Goal: Gather every line in the items below that contains the string "agent", matching case exactly, and copy each line.
[start of Provided information]
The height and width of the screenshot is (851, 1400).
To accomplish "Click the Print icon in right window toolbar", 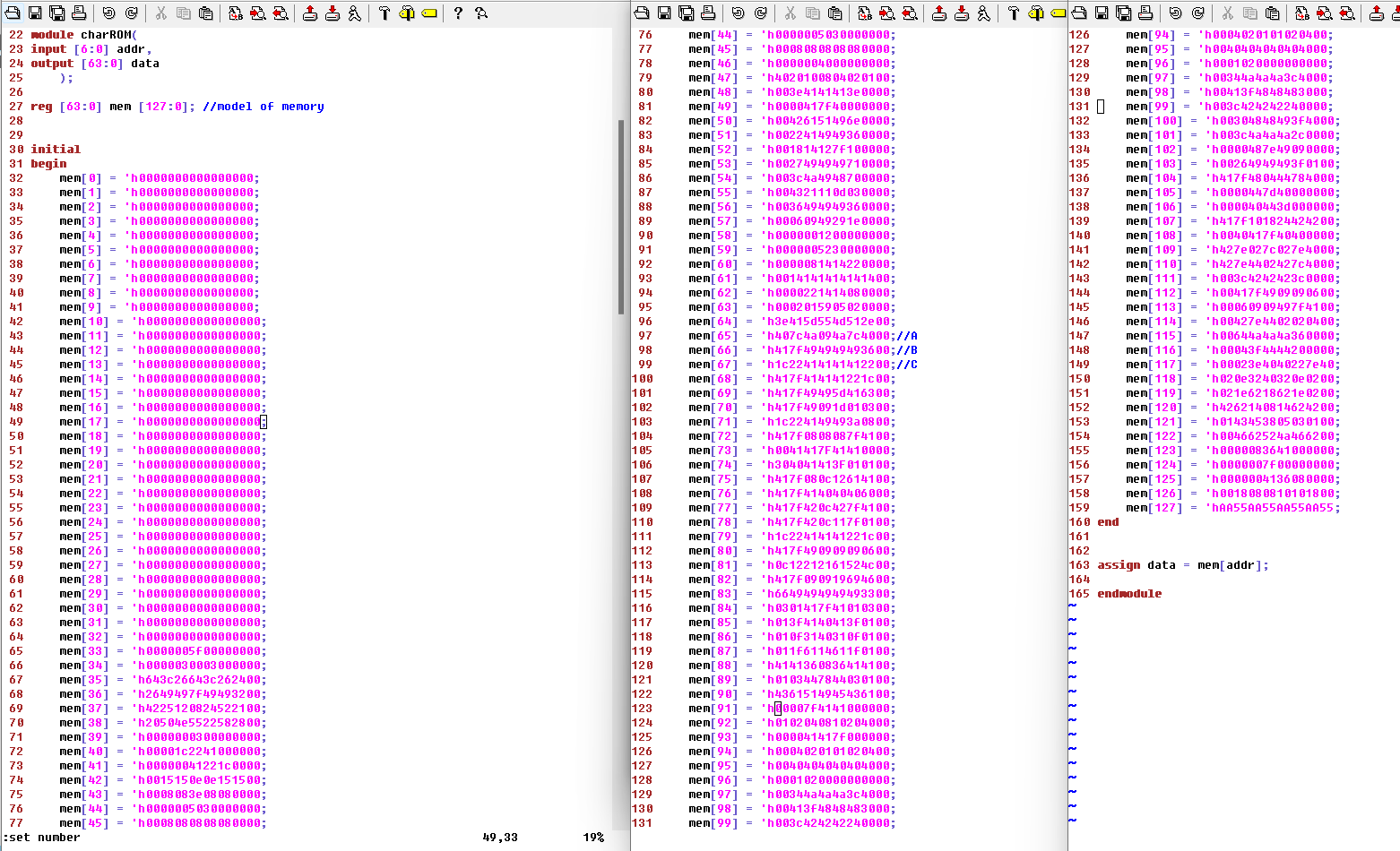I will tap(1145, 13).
[end of Provided information]
[start of Provided information]
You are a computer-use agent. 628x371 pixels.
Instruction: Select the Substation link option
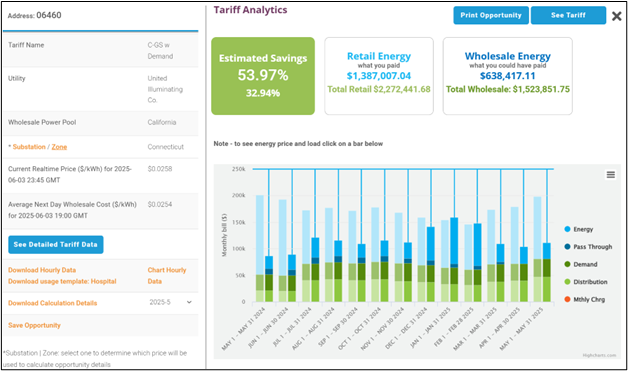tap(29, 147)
[end of Provided information]
Result for this exercise:
You are a computer-use agent. 628x371 pixels.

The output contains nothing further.